Exactly. I guarantee you if anything went wrong, people would be incredulous that you left him unattended! So do what’s best for you.

sweeneytoddsrazor · 31/10/2025 10:03

But your husband trusts him. How would you feel if your husband made his brother come to the house whilst someone you knew well did some work in your absence. Not only have you shown your husband you don't trust his judgement you will also have his work colleague thinking your husband doesn't trust him. That doesn't make for good working relationships

BatchCookBabe · 31/10/2025 10:03

Don't worry. He's not going to nick anything!

Make sure you hide your dildo though! 😆

Milkchocodigestive · 31/10/2025 10:10

Plump82 · 31/10/2025 09:50

Do you not trust your husbands judgement on this person?

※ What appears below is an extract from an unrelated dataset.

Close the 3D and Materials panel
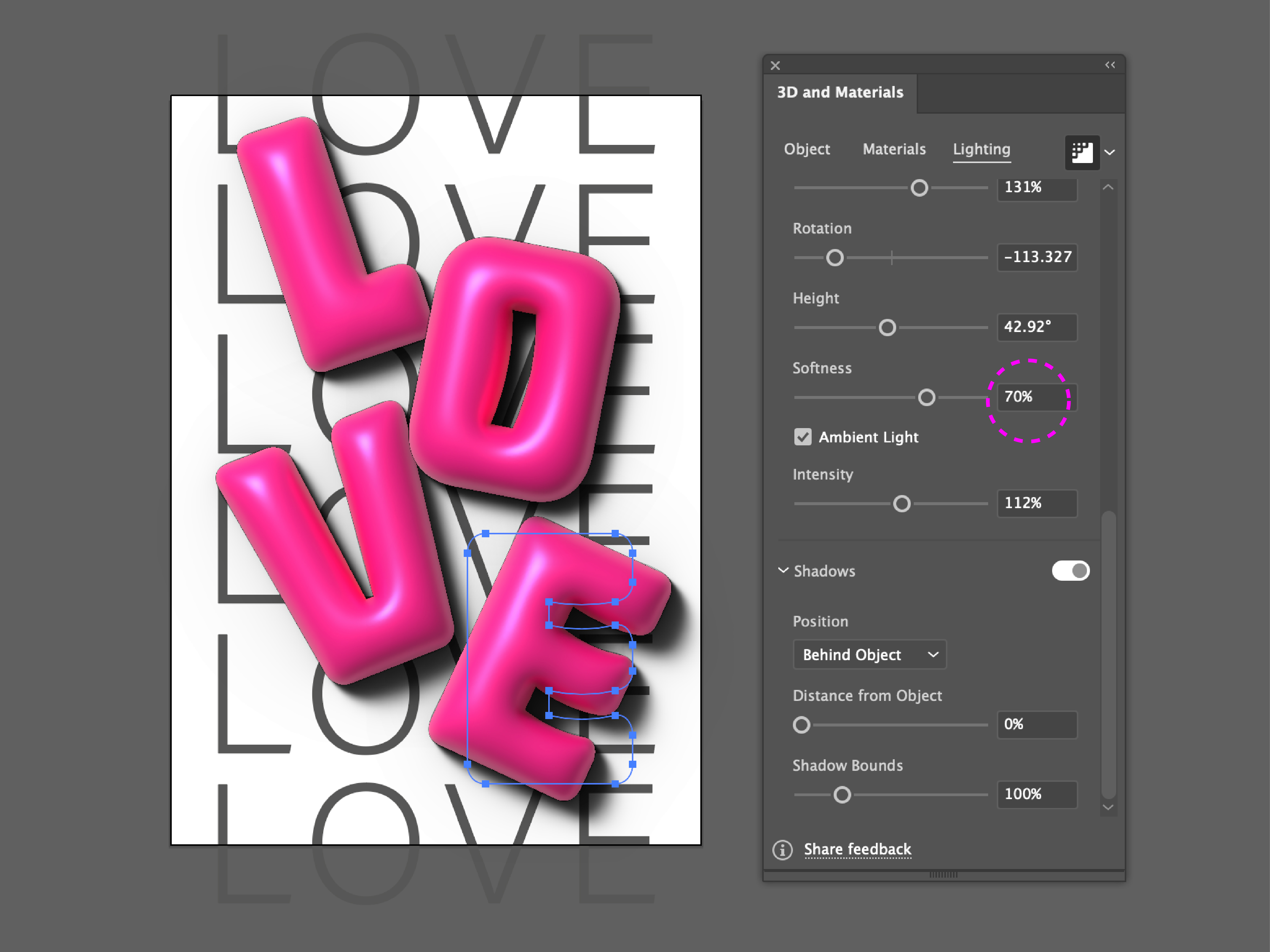This screenshot has height=952, width=1270. (775, 65)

Well, it’s not that I don’t trust my husband’s judgment; I just didn’t know he’d booked it on a day we were all going to be out of the house -I think there should have been more communication perhaps. Plus, we have had a an experience where my husband trusted a colleague with sensitive information and a few years later my husbands name ended up being used fraudulently and it caused immense stress, going up and down different cities to attend court hearings but we finally managed to clear his name and he was compensated too. So maybe this is the underlying cause of the distrust perhaps?

OP posts:
Prawnlove · 31/10/2025 10:11

Op is anyone in RL saying you’re being over cautious? You husband? Your sister who’s being put out?

Prawnlove · 31/10/2025 10:11

Plus, we have had a an experience where my husband trusted a colleague with sensitive information and a few years later my husbands name ended up being used fraudulently and it caused immense stress,

and there’s the drip 😆

Tink3rbell30 · 31/10/2025 10:13

Leave the poor guy to work in peace. He doesn't want someone who doesn't even live there hovering around.

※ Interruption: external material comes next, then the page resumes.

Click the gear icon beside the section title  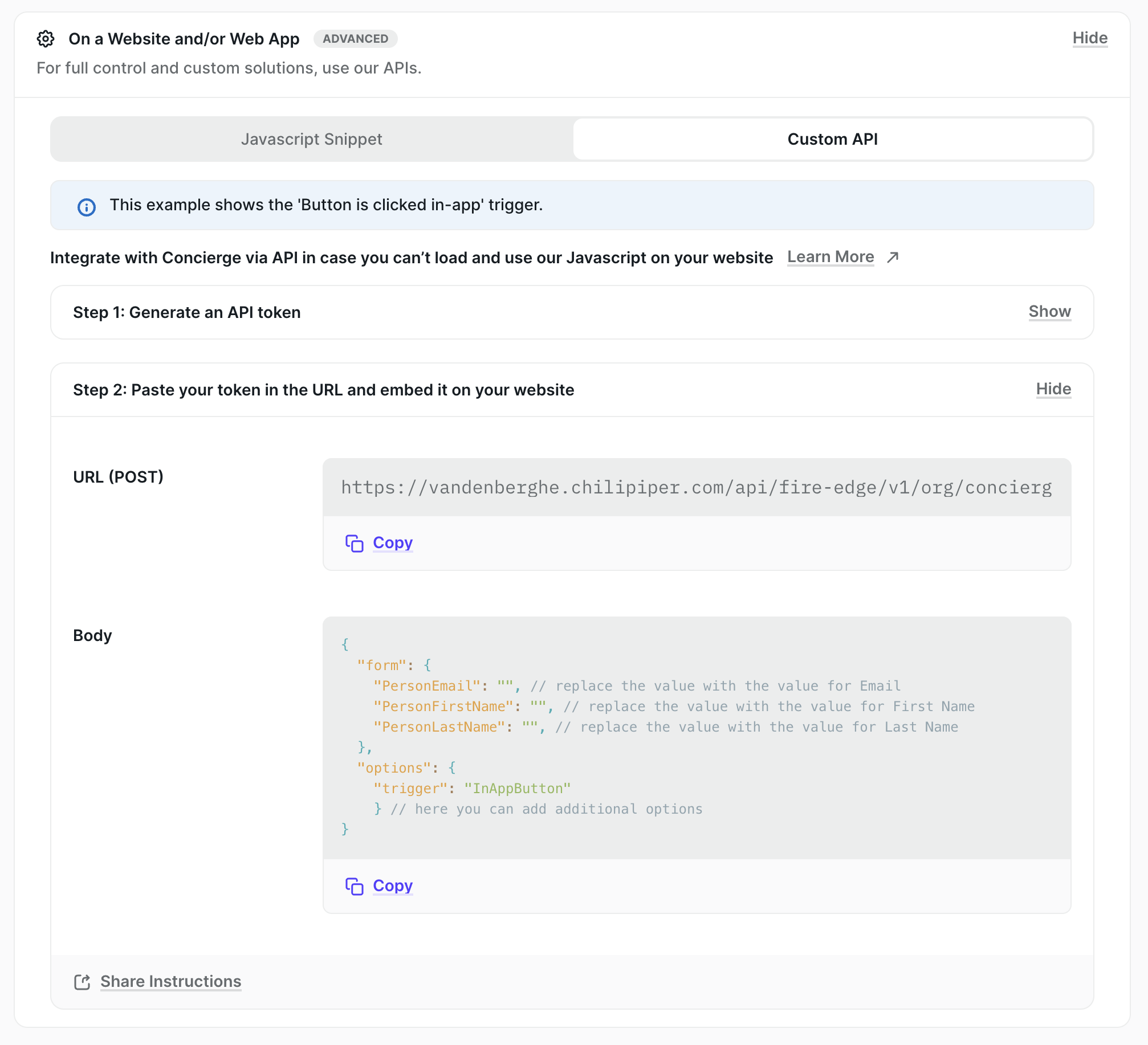tap(46, 39)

Milkchocodigestive · 31/10/2025 10:14

sweeneytoddsrazor · 31/10/2025 10:03

But your husband trusts him. How would you feel if your husband made his brother come to the house whilst someone you knew well did some work in your absence. Not only have you shown your husband you don't trust his judgement you will also have his work colleague thinking your husband doesn't trust him. That doesn't make for good working relationships

Yes I know it’s making me seem like I don’t trust my husband’s judgment, and I understand it might not look too good/judgmental. But I guess I’m just trying to protect my home. My husband can be quite trusting sometimes - he is a good judge of character most of the time but he can overlook certain things - we’ve had things go missing in the car and he always helps drop his colleagues to and from work most weeks. Coincidence? Maybe? My wedding ring which he’d kept in the car (it needed to be fixed) suddenly vanished as well as his gold chain. These are items that were kept inside the car - so what other explanation could there be?

OP posts:
waitamo · 31/10/2025 10:16

Just lock away the things you don't want them to see, especially items in your bedside locker 😊. I had my house renovated over a couple of months (I moved out) and just put all valuables in the only room that didn't need doing - the boxroom, and locked the door.

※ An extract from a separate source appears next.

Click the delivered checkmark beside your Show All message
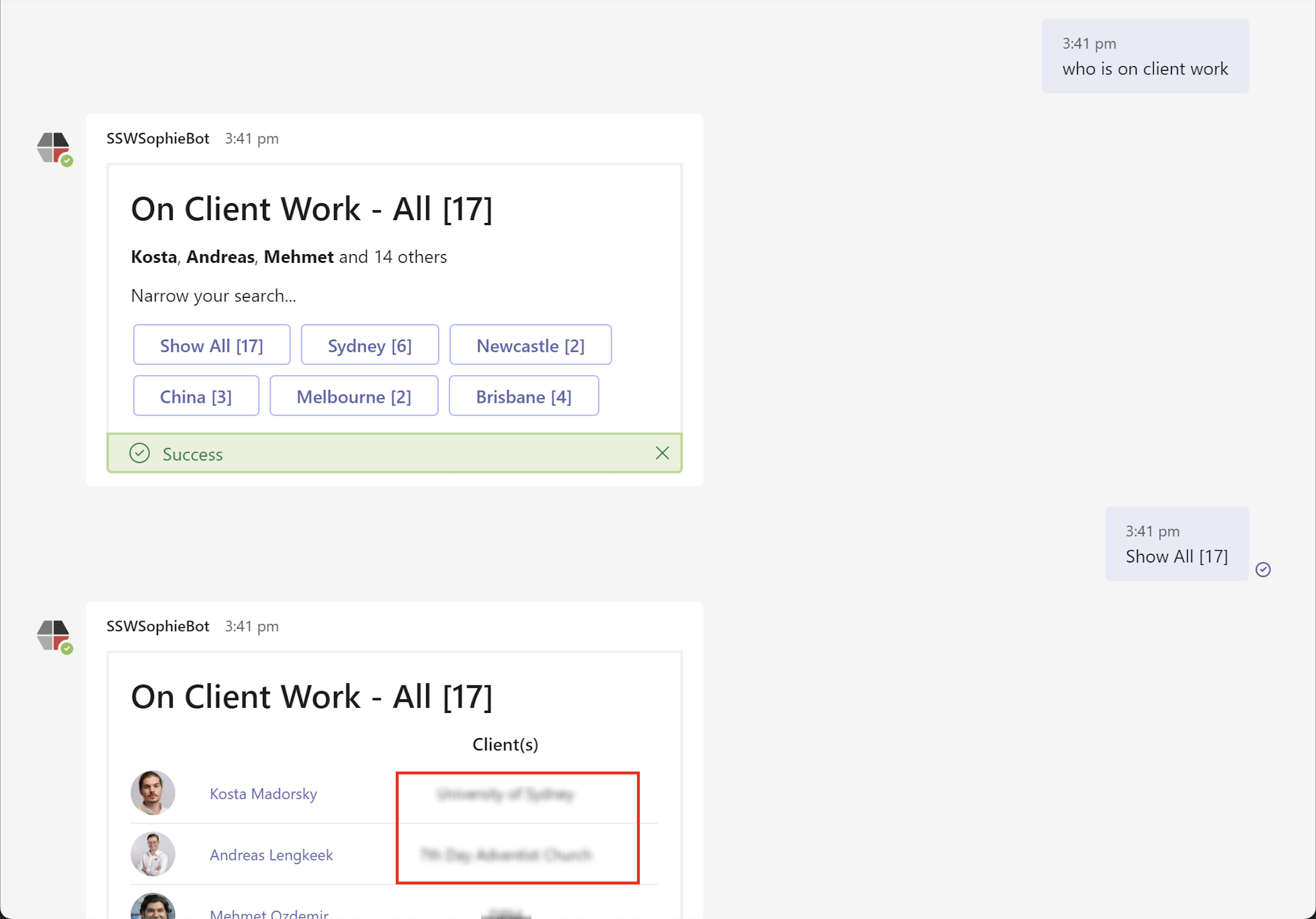Screen dimensions: 1316x919 point(1264,569)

Milkchocodigestive · 31/10/2025 10:17

Weirdest · 31/10/2025 10:02

Exactly. I guarantee you if anything went wrong, people would be incredulous that you left him unattended! So do what’s best for you.

Thank you for this. I honestly don’t mean any harm - it’s just due diligence.

OP posts:
Weirdest · 31/10/2025 10:17

sweeneytoddsrazor · 31/10/2025 10:03

But your husband trusts him. How would you feel if your husband made his brother come to the house whilst someone you knew well did some work in your absence. Not only have you shown your husband you don't trust his judgement you will also have his work colleague thinking your husband doesn't trust him. That doesn't make for good working relationships

Oh please. I wouldn’t trust my own colleagues to roam free in my house totally unattended - let alone my husband’s colleague!

To build trust at work, the test is NOT letting them visit your house with no one present. Completely ridiculous to use that as a basis to build trust at work.